Credit counseling can help individuals with poor credit scores or individuals that are overwhelmed by debt. If you find yourself struggling to make the minimum payment each month, you should consider credit counseling. Credit counseling companies work with your creditors to arrange a payment plan that fits your needs. They will be able to reduce your monthly payment amount or reduce your current interest rate, saving you thousands of dollars.

The benefit of a credit counseling company is that they will handle the monthly payments for you. Instead of paying each of your creditors individually, you will only need to make one payment to the credit counseling company. This will help you avoid any late or missed payments. Credit counseling companies not only help you with your credit card debt, but they can work with other debt you may have like medical expenses. You will not get a reduced interest rate with medical expenses, but at least you don't have to worry about missing that monthly payment or having the account go to collections.

Your credit score plays a vital roll in your financial future. Having a good credit score is going to enable you to qualify for lower interest rates, in fact the better your credit score the better the interest rates and terms of the loan. If you have a bad credit score you will end up with really bad loan terms, such as high interest rates, and the thing is that you will have no choice but to accept the loan terms because that might be your only chance at getting a loan. The good news though is that you can do things to improve your credit score. This means that if you have a low credit score you should do what you can to improve your credit score before you apply for any type of credit. However, improving your credit score is not something that can be done overnight; it is going to take time.
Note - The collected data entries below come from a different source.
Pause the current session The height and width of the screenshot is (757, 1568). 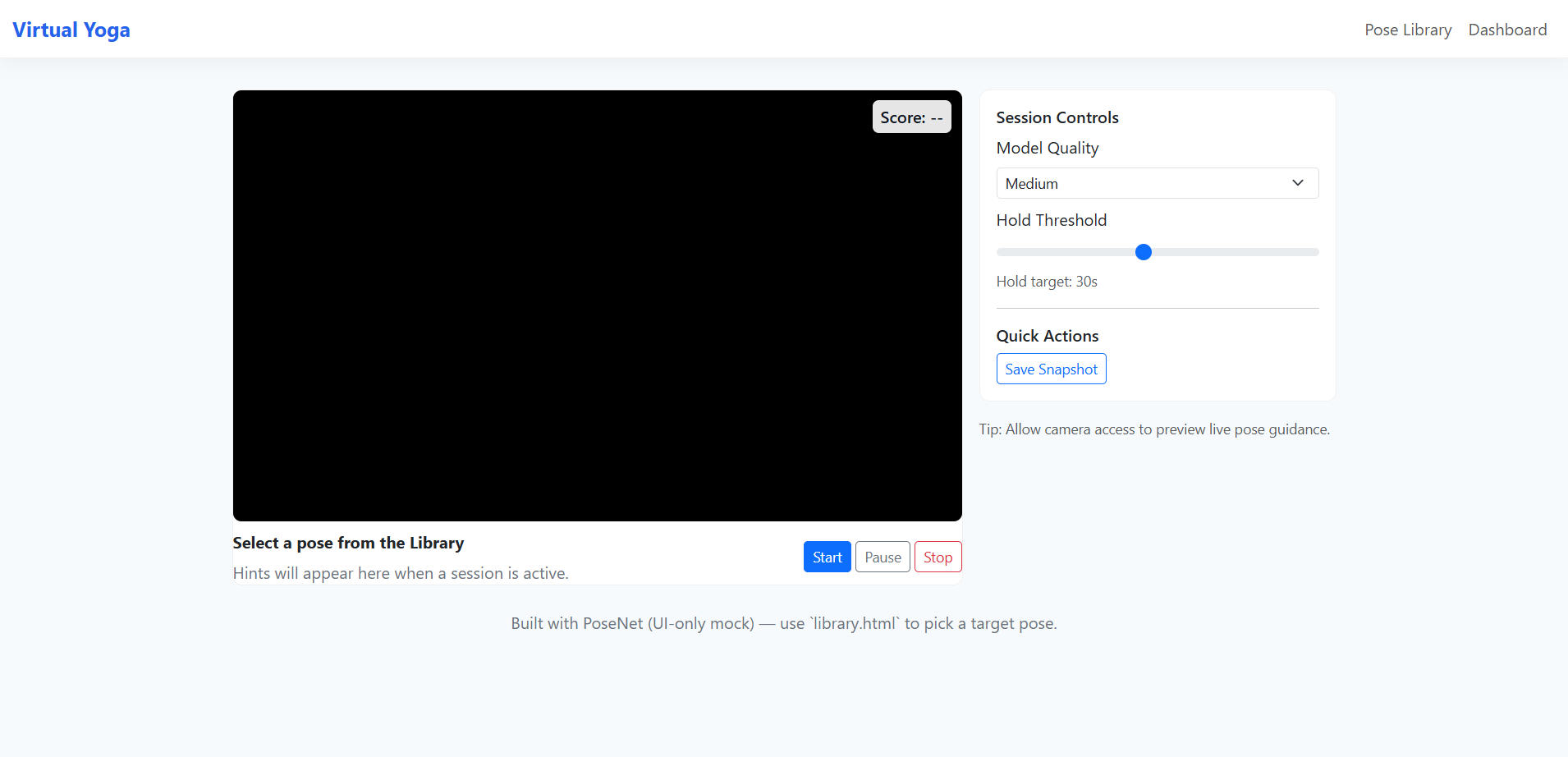click(x=883, y=557)
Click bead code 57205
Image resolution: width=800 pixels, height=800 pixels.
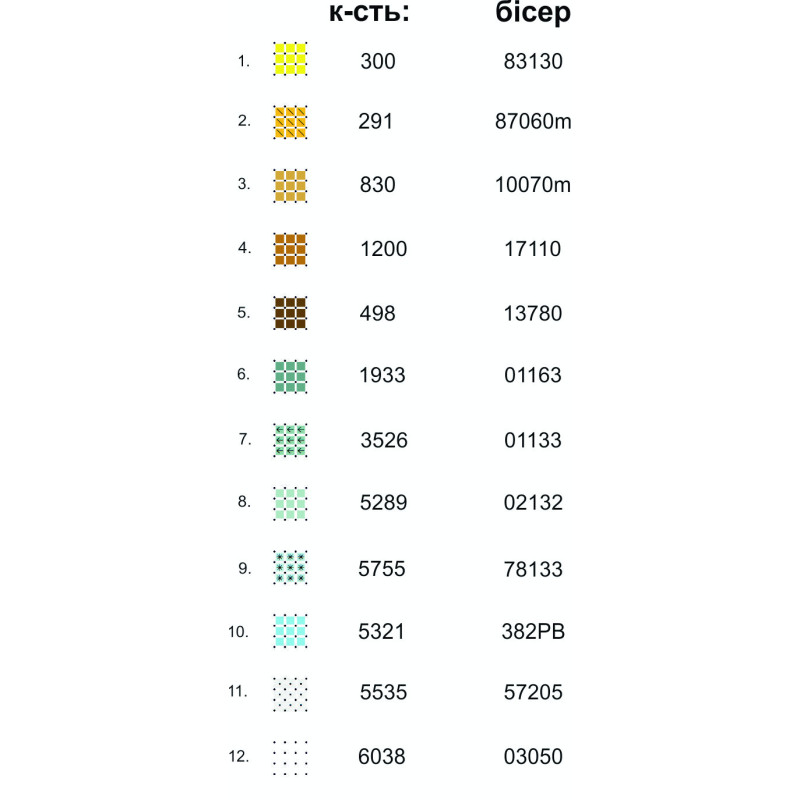pos(534,693)
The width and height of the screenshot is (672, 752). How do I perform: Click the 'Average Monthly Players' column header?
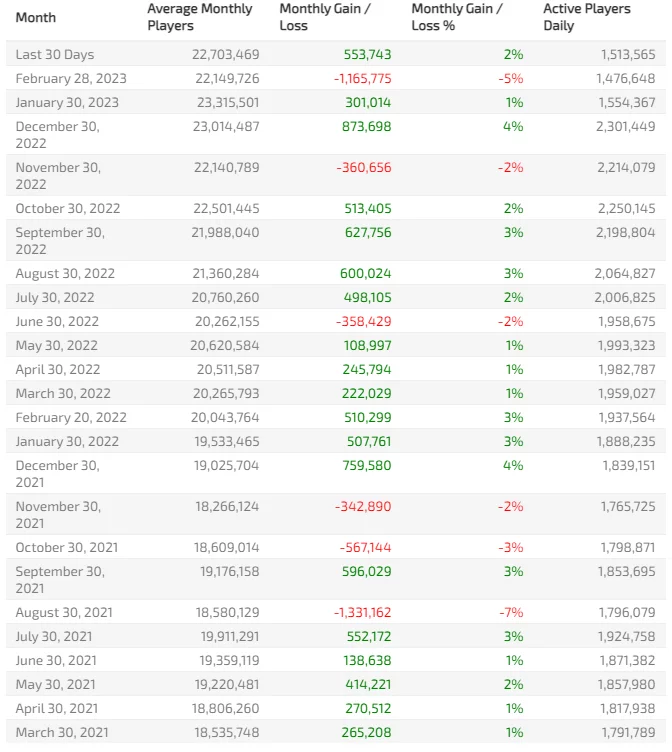200,17
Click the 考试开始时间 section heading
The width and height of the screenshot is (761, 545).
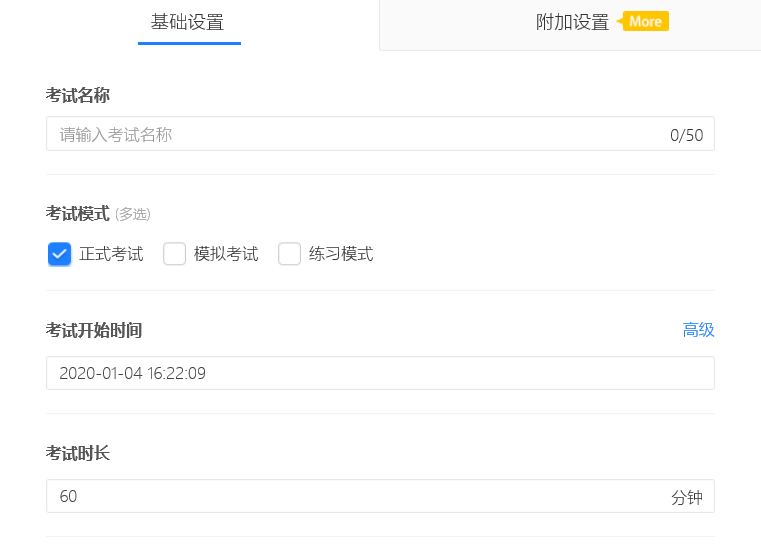(x=100, y=330)
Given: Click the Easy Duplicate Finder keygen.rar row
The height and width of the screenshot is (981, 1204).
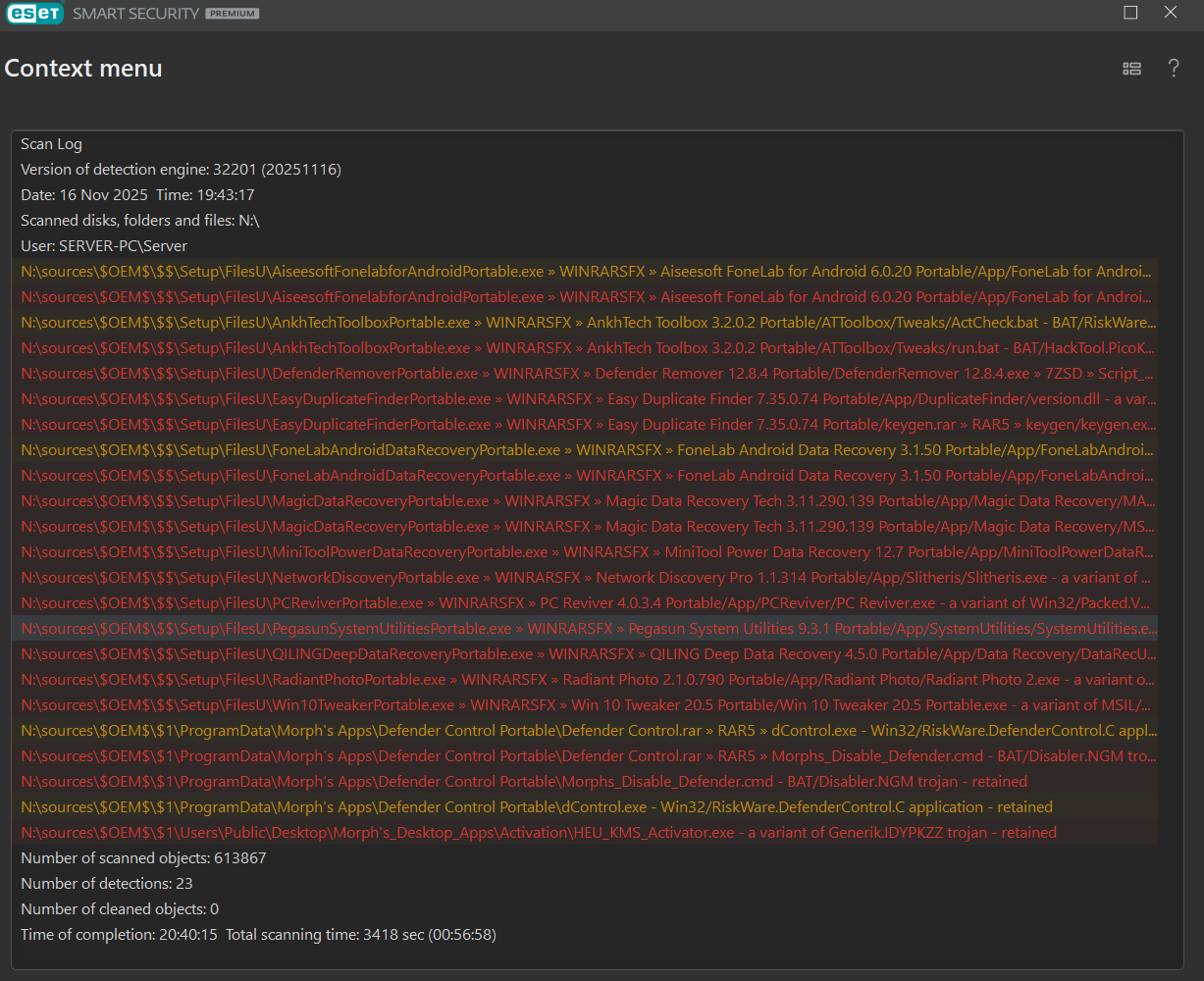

Numerous offers are available to help fix your credit score. Most of these offers offer some kind of guarantee that they can fix your credit score in a certain amount of time. Be warned that when it comes to improving your credit score there is not going to be any kind of quick fix. In fact, most of the quick fixes end up backfiring on people, which means it just does more damage to your credit score. The best thing that you can do is to manage your credit responsibly over time, this will help save you money and get you the best loan rates in the future.

Here are some tips that you can follow to help improve your credit score.

Tip one:

You need to work on your payment history. While the biggest part of your payment history, is going to be paying your bills on time there are other things that you need to think about when it comes to your payment history. Doing one or all of these things, depending on your situation can increase your credit score over time.
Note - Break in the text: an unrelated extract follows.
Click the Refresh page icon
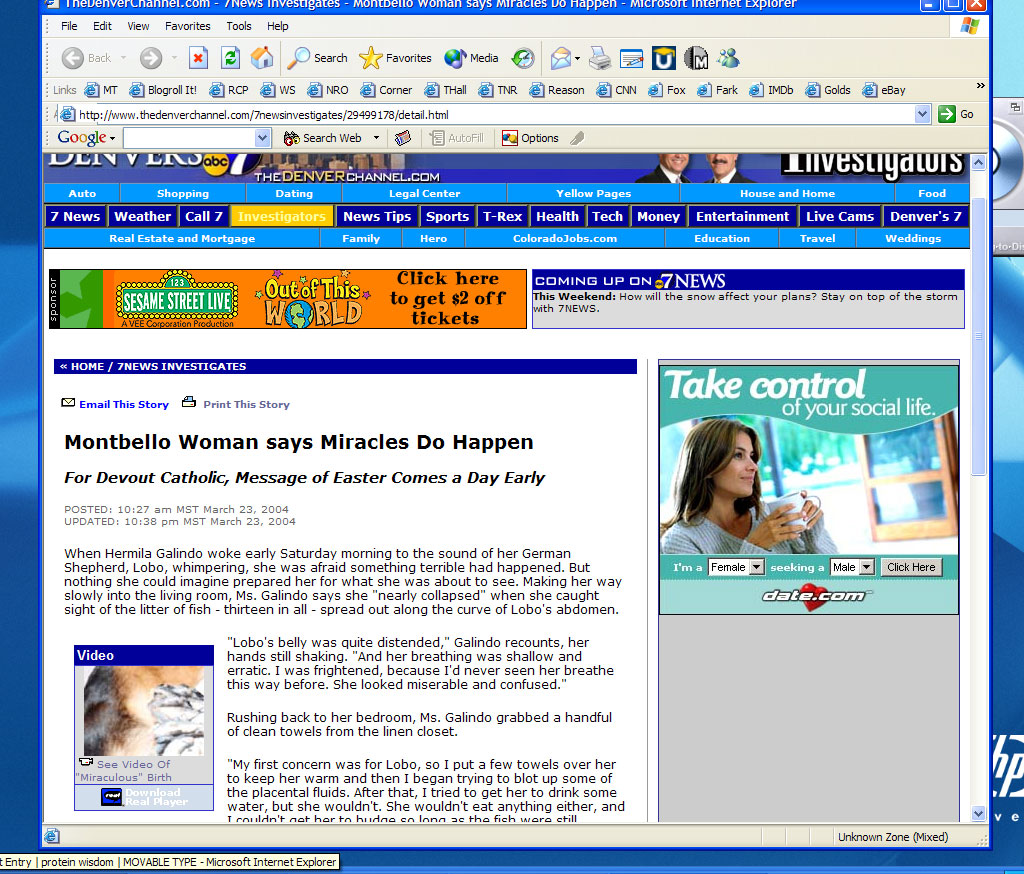Viewport: 1024px width, 874px height. click(230, 58)
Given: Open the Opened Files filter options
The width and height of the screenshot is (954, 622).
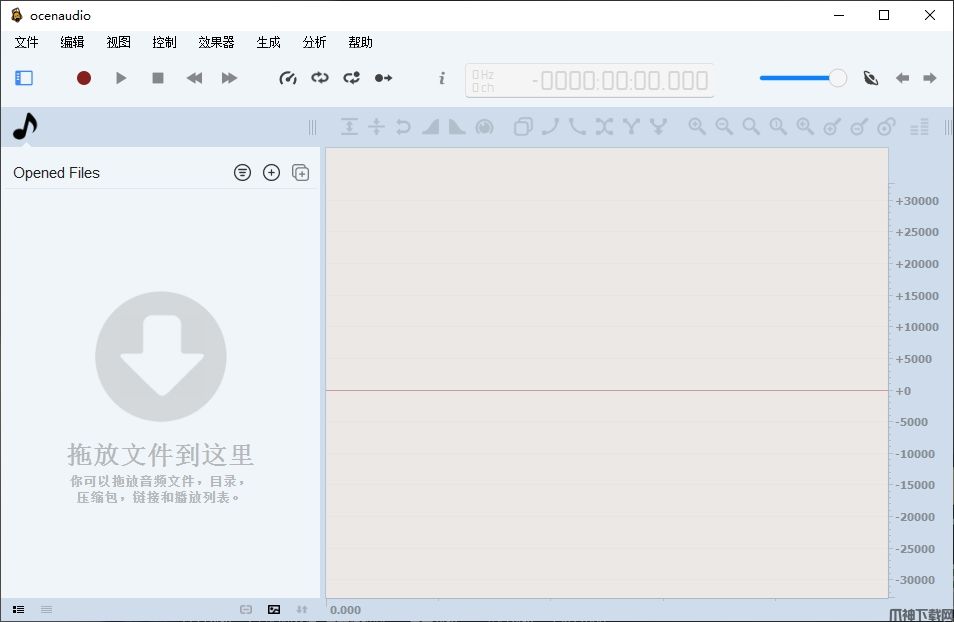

Enrolling with a credit counseling company means you will close all your credit card accounts. You will not be able to use the credit cards again until they are completely paid off. If you try to use them, your card will come back declined. While you are working with the credit counseling company, you cannot take on any more unsecured debt, like personal loans or credit cards. You must make your monthly payments to the credit counseling company and they must be on time. If you have a late or missed payment, you can be dropped from the program and your credit score will drop. You are also in charge of monitoring your credit card statements to make sure the payments are being sent to the creditors.

The first thing that you need to do is pay your bills on time because late payments and collection accounts can have a negative impact on your credit score, and it will not be just a small impact, these late payments will greatly affect your credit score. If you do have missed or late payments what you are going to want to so is to get current on your monthly payments and then stay current. The reason for this is that the longer you pay your bills on time the better your credit score is going to become. You will also need to pay off any collection accounts that you have. Just keep in mind that paying them off is not going to remove them from your credit report, it will stay on there for seven years. It is better to have the collection account paid off then having it outstanding.

If for some reason you are not able to make your payments on time or if you are having trouble, making all of your required monthly payments the worst thing that you can do is to avoid your creditors. What you want to do is call your creditors directly and explain to them what is going on, see if they can do anything to help you out. If your creditors are not willing to or are unable to help you what you will need to do is find a legitimate credit counselor. They will be able to help you make a plan to help manage all of your monthly bills so that they are all being paid on time. This is not going to have an immediate effect on your credit score, but it will help in the end as long as you manage to pay your bills on time and manage your credit responsibly.

Tip two:
The amount that you owe on your bills is another factor that needs to be considered when improving your credit score. When it comes to installment loans, the only way that you are going to be able to lower those bills is to pay them off over time, so what you want to focus on is your revolving credit debts, which for most people are credit cards.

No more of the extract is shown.